Most astonishing change of all to Helen was that in her parents. Her mother waffled about “bad karma” and was having sessions with her swami or guru or whatever he was called-just like the Beatles, really. Though Angela was very happy at the resolution of a quincunx in Helen’s natal horoscope-it had bothered her ever since, she told Helen, now she knew that it was Helen’s ability to shoot people dead. Her father, one of the nation’s great liberals, found himself on the receiving end of remorseless sarcasm at producing a killer-cop child, and hadn’t thanked her for the adverse publicity.
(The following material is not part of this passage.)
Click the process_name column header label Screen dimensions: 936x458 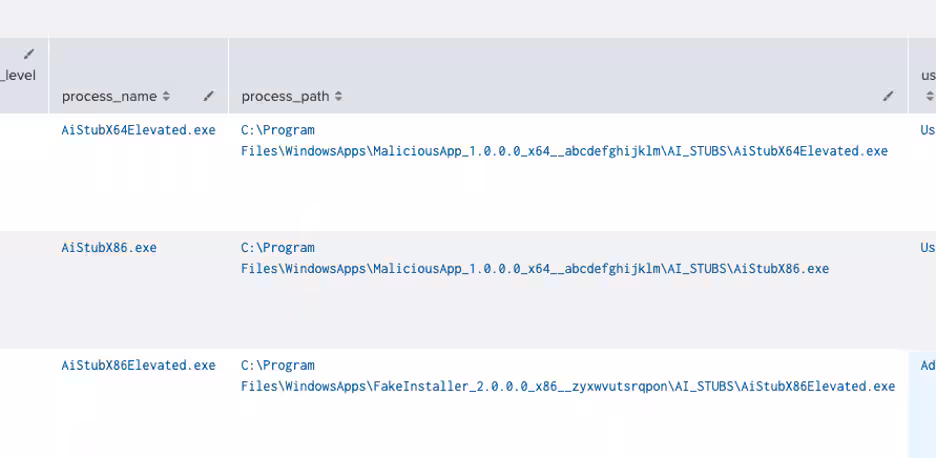pos(109,97)
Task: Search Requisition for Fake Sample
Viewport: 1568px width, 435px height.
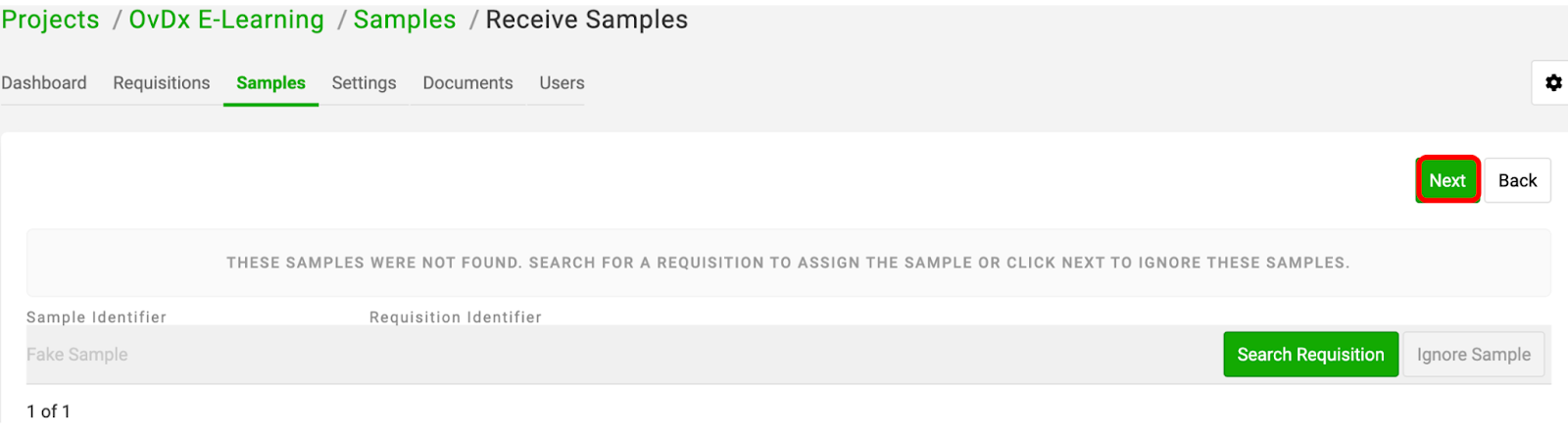Action: coord(1310,355)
In fact, Kurt’s death had changed everything, Helen thought as she stared down at Busquash Inlet from behind her glass wall. The Warburton twins, briefly owners of this apartment, were moving back to the West Coast, having struck a fabulous deal with the movie mogul Myron Mendel Mandelbaum to write, direct, and star in a blood soaked film about murder and twin detectives.

It hadn’t taken any steel on her part to continue living here. The white carpet had been replaced by a rust-red one-Delia was right, no snowy bedroom vistas for Helen MacIntosh! The trouble was that now the rust-red carpet was down, she found she didn’t like it. Purple would look better. This debate over decor, she was astonished to discover, was seen by people like the male detectives as callousness! She was supposed to be cringing in fear! Why? Hadn’t she achieved a great victory? She, a weak woman, had put paid to the existence of a man who had raped, tortured and eventually murdered fellow women! They should give her a medal, not subject her to an enquiry. Of course that had exonerated her; she had acted in self-defense.

Some of the consequences were exasperating, like the one that compelled her to see Dr. Liz Meyers and attend the rape clinic sessions devoted to Dodo victims. How she hated those sessions! After she spent two of them insisting loudly that the Dodo had not raped her, Dr. Meyers dismissed her as unsuitable for group therapy of this nature; after another one-on-one session, Dr. Meyers referred Helen to Dr. Matthew Worthing, who specialized in difficult cases. But Helen never saw him.

What a profound experience it had been! The thrill of the kill… When she closed her eyes she could see, as if in slow motion, the crimson flower bloom in Kurt’s bare chest, followed by another in the right upper belly, and a final one over the heart. Not huge blooms, but tight little buds that had slowly unfurled. The sight of him on that white carpet! The look in his eyes! That was best of all. Amazement and terror, absolute incredulity. And then he died. Poof! Lights out.

How often dare I kill? Not here-never again in Holloman! Not even in Connecticut. I’ll be able to kill at least once in Manhattan, maybe twice or three times before I have to move on. Three million square miles of police departments, so many that I can wander from place to place at my whim. I’ll get better at it. To dispose of a body would be a tremendous help…

The look in his eyes! Watching the life vanish from his eyes, I came to climax. Now, even thinking of it, I climax again.